What are some important things to know about (life) that most people haven’t been told?

That was a question I came across on Quora today. For the uninitiated, Quora lets you ask and answer questions about anything, kind of like a custom Wikipedia with community voting. I highly recommend checking it out.

Anyway, one guy’s answer to the question above was so intriguing and honest that I had to share it with you. Here are the first 3 points that Marcus Geduld brought up (read the other 8 on Quora here):

1) Marry your best friend.

I am truly amazed that I have the most successful marriage of all my friends — going strong after fifteen years. Most of my friends are amazed, too, because, growing up, I was the geek who couldn’t get a girlfriend. I had almost no relationships until I was in my mid-twenties. I got married at 29. I’m now 45 and still deeply in love. Meanwhile, I have seen so many of my friends get divorces and/or grind their teeth through loveless, combative relationships.
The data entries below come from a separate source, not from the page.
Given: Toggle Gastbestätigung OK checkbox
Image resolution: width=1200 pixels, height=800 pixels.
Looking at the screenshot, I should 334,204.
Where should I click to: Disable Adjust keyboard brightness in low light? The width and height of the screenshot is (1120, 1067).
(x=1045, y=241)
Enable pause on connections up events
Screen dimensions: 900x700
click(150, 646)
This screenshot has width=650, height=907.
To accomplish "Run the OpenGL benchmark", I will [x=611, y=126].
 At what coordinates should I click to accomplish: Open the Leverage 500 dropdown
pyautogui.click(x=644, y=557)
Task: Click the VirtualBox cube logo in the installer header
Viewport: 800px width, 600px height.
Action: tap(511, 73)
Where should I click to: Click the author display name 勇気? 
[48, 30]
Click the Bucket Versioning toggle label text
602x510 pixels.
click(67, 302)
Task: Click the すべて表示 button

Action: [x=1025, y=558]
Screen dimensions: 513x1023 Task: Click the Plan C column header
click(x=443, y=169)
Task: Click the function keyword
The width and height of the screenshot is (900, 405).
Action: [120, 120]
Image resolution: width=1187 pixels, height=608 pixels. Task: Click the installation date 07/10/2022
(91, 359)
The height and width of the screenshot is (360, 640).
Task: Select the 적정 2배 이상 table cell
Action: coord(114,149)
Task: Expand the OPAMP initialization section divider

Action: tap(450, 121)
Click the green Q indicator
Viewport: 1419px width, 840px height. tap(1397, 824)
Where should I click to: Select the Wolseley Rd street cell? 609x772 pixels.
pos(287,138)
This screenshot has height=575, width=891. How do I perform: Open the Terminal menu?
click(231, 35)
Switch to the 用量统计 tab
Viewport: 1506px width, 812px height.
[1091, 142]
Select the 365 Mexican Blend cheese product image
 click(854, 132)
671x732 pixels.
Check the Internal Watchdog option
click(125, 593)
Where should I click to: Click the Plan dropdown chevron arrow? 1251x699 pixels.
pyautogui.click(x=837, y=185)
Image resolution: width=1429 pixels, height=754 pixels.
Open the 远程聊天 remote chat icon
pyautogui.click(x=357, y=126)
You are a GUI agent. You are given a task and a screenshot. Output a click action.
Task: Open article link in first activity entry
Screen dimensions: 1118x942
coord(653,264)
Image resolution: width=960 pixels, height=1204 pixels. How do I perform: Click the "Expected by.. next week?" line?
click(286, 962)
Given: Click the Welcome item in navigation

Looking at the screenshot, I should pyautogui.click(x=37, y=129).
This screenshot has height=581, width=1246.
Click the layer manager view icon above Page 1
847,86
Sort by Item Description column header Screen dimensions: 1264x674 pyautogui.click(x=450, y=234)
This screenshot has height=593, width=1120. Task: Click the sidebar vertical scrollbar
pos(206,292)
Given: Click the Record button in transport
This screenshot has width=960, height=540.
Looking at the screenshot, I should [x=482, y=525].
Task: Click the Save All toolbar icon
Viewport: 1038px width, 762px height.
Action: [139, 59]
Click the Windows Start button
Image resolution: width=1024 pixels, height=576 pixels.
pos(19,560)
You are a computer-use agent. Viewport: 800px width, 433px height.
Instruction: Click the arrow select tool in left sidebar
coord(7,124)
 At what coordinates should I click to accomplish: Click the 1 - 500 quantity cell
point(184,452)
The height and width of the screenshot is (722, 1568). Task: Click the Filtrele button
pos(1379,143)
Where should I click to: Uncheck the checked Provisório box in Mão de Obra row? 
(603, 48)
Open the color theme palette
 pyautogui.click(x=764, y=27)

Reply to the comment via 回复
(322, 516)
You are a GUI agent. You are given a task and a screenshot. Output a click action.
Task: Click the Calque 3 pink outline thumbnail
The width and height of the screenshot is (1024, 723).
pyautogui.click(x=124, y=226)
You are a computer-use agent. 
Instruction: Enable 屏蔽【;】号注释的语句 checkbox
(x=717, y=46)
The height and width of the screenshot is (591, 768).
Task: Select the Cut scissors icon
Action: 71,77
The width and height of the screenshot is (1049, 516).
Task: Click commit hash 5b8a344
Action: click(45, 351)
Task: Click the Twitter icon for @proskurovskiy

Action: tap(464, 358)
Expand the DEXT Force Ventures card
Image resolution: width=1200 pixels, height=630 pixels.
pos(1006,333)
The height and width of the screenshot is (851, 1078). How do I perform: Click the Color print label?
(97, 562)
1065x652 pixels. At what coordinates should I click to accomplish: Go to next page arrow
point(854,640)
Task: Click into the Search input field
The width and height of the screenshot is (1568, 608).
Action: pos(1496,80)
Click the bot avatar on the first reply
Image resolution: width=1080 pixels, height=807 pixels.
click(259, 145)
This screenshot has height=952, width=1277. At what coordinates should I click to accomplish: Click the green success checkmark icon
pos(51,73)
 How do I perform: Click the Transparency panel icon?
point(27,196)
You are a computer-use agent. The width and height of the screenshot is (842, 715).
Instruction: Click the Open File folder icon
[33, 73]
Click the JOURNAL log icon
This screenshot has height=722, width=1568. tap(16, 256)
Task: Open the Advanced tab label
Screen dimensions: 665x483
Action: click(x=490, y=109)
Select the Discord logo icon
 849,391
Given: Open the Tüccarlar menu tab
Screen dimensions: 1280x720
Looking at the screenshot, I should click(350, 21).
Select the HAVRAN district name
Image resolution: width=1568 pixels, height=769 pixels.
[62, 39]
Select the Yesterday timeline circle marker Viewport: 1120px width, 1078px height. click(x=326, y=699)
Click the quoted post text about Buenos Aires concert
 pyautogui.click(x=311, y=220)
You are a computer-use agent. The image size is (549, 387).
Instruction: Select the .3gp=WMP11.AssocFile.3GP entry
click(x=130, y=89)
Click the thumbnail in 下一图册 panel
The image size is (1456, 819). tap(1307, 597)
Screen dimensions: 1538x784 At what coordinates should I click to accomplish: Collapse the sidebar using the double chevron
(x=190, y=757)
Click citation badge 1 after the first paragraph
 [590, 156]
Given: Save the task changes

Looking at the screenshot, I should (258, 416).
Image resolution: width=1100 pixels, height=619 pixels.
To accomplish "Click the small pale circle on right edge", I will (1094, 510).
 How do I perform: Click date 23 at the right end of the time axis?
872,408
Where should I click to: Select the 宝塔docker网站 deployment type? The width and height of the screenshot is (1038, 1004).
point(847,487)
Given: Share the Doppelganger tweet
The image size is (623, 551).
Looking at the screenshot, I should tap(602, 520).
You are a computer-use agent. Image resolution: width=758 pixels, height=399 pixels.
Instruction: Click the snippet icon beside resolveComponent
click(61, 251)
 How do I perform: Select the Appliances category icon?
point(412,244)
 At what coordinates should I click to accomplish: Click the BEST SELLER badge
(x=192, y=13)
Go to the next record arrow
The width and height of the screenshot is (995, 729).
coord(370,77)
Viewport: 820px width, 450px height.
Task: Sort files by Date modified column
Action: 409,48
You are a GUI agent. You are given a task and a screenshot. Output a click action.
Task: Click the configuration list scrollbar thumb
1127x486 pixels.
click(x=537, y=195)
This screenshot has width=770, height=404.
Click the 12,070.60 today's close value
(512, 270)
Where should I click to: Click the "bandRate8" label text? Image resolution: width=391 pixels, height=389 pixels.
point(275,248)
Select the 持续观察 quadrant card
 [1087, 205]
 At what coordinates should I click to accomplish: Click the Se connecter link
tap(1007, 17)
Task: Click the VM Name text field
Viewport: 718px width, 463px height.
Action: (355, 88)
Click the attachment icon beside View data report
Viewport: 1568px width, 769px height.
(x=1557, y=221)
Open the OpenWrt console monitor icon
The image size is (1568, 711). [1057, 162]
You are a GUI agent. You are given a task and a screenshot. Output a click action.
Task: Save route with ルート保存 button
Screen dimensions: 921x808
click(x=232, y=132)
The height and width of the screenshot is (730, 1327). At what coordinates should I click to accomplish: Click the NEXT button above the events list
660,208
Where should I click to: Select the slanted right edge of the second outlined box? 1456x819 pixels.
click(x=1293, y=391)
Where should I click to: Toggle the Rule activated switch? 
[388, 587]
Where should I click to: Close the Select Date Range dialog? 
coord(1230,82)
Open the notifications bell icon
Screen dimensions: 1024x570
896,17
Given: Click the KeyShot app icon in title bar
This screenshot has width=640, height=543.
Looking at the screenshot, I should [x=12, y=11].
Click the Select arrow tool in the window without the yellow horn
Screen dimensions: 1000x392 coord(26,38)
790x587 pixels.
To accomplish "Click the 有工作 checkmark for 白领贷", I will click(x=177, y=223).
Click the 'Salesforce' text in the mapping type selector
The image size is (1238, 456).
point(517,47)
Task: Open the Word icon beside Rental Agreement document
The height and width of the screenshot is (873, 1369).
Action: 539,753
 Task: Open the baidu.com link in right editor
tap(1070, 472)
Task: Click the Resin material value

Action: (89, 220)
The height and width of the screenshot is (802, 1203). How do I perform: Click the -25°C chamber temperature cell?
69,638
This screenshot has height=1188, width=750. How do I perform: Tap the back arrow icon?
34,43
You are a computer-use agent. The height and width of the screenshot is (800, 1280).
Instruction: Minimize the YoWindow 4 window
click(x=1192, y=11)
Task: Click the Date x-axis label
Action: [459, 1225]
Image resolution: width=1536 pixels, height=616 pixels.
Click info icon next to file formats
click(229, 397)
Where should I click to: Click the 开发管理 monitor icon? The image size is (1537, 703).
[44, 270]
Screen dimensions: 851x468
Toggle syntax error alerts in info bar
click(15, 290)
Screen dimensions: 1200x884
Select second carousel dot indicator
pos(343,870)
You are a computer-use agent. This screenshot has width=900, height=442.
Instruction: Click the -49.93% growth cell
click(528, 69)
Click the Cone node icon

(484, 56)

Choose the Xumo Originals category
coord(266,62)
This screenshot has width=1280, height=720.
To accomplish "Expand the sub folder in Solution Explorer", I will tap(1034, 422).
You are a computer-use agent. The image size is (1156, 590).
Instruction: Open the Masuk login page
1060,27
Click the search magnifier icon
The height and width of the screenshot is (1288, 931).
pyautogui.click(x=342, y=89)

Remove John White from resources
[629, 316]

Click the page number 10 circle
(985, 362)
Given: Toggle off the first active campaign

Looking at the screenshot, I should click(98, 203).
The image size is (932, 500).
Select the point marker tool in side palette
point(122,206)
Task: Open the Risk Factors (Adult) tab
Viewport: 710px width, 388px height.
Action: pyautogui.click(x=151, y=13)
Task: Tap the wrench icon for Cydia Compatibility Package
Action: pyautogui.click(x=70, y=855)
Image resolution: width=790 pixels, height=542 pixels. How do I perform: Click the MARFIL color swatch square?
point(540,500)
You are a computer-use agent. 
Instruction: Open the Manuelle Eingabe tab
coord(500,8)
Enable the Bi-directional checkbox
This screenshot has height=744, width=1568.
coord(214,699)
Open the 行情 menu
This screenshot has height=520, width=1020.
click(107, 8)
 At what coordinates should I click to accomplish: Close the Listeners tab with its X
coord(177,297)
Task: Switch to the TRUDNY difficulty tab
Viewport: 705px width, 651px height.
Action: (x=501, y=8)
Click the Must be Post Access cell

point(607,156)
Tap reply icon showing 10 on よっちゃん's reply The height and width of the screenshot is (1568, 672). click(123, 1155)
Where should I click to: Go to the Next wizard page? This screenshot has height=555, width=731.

What I’ve noticed about these people is that, 90% of the time, (a) they got married really young and (b) they mistakenly thought that long-term romances work best when when they’re based entirely on lust and trivial shared tastes (e.g. “We both like the same bands.”)

Sometimes, I hear people say things like, “I’ve been dating this guy for a year. We get along okay, but sometimes I think about leaving… How do I know if he’s ‘the one’?” This makes me really sad, because it’s SO obvious to me that my wife is ‘the one.’ Why? Because she’s my best friend. Whenever anything good or bad happens to me, she’s the person I want to tell! When I need advice, she’s the person I run to! When I need to laugh, she’s the person I joke around with!

If you don’t KNOW that the other person is ‘the one,’ he’s not (or she’s not). And though it SUCKS to be alone — believe me, I know. I was alone for YEARS — it’s better than settling. DON’T settle. You’ll STILL be alone. It is very possible to be alone while being in a relationship. Many people are.

(Let me be really clear about what I mean by “don’t settle.” I don’t mean “look for someone who is perfect.” No one is perfect. I mean that if you feel luke-warm about someone, he’s not the one. If the person you’re with makes you continually unhappy, she’s not the one. Don’t settle for THAT because “it beats being alone.” It doesn’t. You evolved to think it does. Your brain will continually tell you that it does. It doesn’t.)

The other sad thing I hear is “Bill is my best friend. We have so much in common. He’s always there for me. We talk for hours. I completely trust him and we have the exact same sense of humor … but … I don’t know … the spark isn’t there…”

When I hear this, I don’t say anything, because it’s none of my business, but I want to scream “GET OVER THIS ‘SPARK’ THING! STOP BELIEVING IN HOLLYWOOD VISIONS OF CATCHING SOMEONE’S EYE ACROSS A CROWDED ROOM! Jesus Christ! You found someone you connect with on SO many levels, and you’re not getting down on your knees and proposing?!? Do you think you’re going to find 30 more people like that in your life?!?”

The “spark” doesn’t last, anyway. I’m not saying that sex dies or anything. I’m just saying that incredibly exciting, new romance feeling inevitably fades. But, if you’re lucky, what comes next is much, much better. You spend years in that loving, warm place with the person you know you want to grow old with. And if you have good communication with someone, the spark can come later, even if it’s not there at first.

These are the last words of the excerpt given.